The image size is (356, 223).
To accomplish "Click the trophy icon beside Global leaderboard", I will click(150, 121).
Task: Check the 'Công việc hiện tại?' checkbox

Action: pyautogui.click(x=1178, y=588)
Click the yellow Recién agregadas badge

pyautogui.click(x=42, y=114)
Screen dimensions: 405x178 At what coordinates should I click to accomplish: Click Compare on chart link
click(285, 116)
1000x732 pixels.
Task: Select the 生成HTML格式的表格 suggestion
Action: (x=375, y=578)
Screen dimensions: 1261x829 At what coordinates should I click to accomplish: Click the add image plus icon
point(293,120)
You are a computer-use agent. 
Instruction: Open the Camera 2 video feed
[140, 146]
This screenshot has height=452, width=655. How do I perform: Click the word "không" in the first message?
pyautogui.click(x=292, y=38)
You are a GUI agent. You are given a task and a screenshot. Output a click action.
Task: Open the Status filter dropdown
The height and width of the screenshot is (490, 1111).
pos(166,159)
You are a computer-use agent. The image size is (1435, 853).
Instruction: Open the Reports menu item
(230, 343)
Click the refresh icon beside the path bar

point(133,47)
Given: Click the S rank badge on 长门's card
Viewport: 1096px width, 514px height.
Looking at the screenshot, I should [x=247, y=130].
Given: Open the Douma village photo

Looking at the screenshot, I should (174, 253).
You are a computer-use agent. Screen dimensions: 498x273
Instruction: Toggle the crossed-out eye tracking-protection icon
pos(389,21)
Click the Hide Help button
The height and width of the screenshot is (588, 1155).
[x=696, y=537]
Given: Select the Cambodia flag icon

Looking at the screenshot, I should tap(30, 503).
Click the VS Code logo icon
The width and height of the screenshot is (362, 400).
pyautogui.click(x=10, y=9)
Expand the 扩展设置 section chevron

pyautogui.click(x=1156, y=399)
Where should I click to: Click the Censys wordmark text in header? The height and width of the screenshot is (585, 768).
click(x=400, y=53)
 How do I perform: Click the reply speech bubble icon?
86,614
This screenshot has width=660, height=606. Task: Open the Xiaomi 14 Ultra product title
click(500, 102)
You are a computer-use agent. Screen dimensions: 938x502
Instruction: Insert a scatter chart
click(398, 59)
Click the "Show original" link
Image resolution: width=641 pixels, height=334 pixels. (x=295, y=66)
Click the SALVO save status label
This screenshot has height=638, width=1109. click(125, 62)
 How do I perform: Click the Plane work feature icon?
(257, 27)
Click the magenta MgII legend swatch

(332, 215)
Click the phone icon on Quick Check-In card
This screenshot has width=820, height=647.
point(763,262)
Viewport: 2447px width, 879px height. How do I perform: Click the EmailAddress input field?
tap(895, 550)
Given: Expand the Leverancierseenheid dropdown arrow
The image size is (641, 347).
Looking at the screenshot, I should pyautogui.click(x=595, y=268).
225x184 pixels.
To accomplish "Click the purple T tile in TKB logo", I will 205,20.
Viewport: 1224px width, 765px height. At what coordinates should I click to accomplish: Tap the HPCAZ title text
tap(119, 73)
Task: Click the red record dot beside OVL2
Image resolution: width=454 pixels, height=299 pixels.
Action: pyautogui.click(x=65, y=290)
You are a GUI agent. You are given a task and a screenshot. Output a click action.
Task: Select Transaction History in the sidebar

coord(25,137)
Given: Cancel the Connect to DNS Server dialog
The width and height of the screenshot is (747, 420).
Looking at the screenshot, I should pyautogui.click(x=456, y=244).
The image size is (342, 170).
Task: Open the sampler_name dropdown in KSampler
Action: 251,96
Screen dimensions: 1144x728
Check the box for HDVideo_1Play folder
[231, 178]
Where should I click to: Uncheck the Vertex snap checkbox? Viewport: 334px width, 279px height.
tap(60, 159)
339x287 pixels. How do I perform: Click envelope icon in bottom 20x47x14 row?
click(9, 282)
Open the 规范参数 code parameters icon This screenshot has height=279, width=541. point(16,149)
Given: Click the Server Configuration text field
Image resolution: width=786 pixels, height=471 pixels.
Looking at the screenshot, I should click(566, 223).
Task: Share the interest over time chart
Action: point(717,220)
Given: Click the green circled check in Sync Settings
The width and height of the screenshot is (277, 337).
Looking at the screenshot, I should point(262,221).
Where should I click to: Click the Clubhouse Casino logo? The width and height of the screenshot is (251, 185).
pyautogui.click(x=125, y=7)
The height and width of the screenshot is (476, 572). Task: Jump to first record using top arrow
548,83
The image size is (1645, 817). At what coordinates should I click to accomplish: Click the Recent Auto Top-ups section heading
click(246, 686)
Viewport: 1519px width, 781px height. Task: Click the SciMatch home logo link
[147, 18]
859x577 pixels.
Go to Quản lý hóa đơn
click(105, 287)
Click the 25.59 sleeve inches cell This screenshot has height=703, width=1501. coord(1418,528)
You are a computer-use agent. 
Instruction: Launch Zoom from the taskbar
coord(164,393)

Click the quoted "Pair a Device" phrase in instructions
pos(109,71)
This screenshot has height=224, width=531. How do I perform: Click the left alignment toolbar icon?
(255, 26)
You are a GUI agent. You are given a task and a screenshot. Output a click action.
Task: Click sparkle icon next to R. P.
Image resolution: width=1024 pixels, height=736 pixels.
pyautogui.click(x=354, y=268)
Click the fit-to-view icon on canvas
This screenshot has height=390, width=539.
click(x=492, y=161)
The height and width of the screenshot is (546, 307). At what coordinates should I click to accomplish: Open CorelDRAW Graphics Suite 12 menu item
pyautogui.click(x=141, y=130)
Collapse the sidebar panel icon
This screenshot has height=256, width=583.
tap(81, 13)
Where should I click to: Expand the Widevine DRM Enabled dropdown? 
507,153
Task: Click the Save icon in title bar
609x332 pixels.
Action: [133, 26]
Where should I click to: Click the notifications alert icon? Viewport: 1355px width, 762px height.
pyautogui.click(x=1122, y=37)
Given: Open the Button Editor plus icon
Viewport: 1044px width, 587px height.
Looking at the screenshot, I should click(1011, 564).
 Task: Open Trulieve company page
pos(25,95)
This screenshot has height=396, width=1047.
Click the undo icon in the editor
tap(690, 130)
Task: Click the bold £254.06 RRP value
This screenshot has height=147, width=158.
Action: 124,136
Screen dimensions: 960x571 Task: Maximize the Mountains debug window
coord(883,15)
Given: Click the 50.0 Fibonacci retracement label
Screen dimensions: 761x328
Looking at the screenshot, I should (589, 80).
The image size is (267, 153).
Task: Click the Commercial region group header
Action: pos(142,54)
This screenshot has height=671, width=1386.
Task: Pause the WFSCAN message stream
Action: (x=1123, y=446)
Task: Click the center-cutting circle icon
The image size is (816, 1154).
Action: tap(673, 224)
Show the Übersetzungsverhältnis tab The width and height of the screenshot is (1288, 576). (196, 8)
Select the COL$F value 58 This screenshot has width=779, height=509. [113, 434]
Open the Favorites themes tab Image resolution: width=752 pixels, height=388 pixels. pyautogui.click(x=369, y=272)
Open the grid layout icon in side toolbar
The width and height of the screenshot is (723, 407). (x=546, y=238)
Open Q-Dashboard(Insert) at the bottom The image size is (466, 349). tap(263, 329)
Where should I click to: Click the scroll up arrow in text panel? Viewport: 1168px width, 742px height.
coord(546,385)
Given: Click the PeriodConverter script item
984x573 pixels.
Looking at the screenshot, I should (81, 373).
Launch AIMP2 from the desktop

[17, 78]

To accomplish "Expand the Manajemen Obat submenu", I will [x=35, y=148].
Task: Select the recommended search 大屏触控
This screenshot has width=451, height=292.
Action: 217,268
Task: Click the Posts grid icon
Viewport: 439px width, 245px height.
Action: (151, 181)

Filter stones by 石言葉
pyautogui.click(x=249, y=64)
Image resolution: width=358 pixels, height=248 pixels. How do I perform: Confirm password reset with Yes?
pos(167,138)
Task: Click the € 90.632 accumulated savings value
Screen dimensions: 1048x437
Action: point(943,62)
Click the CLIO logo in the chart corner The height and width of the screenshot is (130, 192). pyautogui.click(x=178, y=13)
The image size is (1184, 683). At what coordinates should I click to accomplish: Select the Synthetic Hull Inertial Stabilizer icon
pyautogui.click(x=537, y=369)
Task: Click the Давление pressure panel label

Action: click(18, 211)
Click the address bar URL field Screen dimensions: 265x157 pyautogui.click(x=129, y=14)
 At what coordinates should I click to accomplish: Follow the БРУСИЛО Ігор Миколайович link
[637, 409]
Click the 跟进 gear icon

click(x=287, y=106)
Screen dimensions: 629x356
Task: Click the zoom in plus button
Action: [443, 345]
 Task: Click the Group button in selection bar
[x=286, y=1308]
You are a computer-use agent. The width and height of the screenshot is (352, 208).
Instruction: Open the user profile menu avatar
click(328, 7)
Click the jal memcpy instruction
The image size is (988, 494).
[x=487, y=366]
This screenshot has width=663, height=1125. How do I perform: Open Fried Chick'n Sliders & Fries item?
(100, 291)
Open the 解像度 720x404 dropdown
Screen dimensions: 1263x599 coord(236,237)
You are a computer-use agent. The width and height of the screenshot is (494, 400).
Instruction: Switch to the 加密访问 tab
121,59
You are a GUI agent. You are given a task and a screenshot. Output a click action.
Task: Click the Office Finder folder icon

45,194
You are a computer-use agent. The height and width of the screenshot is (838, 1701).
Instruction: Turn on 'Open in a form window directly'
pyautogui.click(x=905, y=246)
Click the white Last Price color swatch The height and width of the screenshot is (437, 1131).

—————

Task
Wherever the word "Server" turns up in the records, copy out the line it is on.

Solution for this exercise
Given: Cancel the Connect to DNS Server dialog
Given: Click the Server Configuration text field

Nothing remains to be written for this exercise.